Minor. (n=4): CI 84–92, HL 1.86–2.29 mm, HW 1.57–2.08 mm, ML 3.04–3.63 mm, MTL 2.43–2.78 mm, SI 162–194, SL 2.61–2.94 mm.
Minor. Posterolateral surface of head rounding gradually from the dorsal to lateral surfaces, the lateral surface weakly concave in smaller workers, convex in larger workers. Petiolar node forming a sharp angle dorsally and with a slight anterior tilt. Enlarged bright yellow hairs abundant on pronotum (except extreme anterior edge), mesonotum and gaster, those on the propodeum limited to near the angle; appressed pubescence present but sparse. Colour dark red-black to black.
- Holotype, worker, Mt. Finnigan summit via Helenvale, Queensland, Australia, Australian National Insect Collection.
- Paratype, 5 workers, Mt. Finnigan summit via Helenvale, Queensland, Australia, Australian National Insect Collection.

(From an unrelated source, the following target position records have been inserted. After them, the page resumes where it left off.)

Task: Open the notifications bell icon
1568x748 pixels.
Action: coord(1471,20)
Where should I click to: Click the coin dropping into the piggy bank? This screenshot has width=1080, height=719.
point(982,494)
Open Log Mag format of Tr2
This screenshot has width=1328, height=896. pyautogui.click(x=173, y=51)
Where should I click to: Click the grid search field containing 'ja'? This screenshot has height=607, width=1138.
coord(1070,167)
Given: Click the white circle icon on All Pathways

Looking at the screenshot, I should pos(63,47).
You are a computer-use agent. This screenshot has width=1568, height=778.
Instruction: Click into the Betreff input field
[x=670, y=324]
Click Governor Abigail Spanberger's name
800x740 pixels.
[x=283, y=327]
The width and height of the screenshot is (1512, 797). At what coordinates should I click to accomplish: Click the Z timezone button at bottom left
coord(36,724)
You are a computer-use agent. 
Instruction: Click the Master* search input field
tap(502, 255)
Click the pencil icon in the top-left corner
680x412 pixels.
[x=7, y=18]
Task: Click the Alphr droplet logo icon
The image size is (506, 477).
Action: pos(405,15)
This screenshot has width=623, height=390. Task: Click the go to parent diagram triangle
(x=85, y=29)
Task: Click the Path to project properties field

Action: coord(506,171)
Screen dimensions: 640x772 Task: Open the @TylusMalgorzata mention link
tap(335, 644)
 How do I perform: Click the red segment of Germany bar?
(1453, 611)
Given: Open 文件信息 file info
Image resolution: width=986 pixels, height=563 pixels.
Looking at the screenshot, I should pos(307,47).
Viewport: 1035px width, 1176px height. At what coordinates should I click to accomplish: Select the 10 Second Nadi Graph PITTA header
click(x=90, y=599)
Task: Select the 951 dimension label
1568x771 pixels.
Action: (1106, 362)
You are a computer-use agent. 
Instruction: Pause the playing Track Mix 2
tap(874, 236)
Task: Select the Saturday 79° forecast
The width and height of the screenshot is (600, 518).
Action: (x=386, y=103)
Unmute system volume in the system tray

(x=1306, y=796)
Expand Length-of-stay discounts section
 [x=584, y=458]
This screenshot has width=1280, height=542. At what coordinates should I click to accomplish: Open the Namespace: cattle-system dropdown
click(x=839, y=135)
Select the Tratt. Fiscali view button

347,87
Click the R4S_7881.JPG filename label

- Paratype, 2 workers, Mt. Finnigan summit via Helenvale, Queensland, Australia, The Natural History Museum.
- Paratype, 2 workers, Mt. Finnigan summit via Helenvale, Queensland, Australia, Los Angeles County Museum of Natural History.
- Paratype, 2 workers, Mt. Finnigan summit via Helenvale, Queensland, Australia, Museum of Comparative Zoology.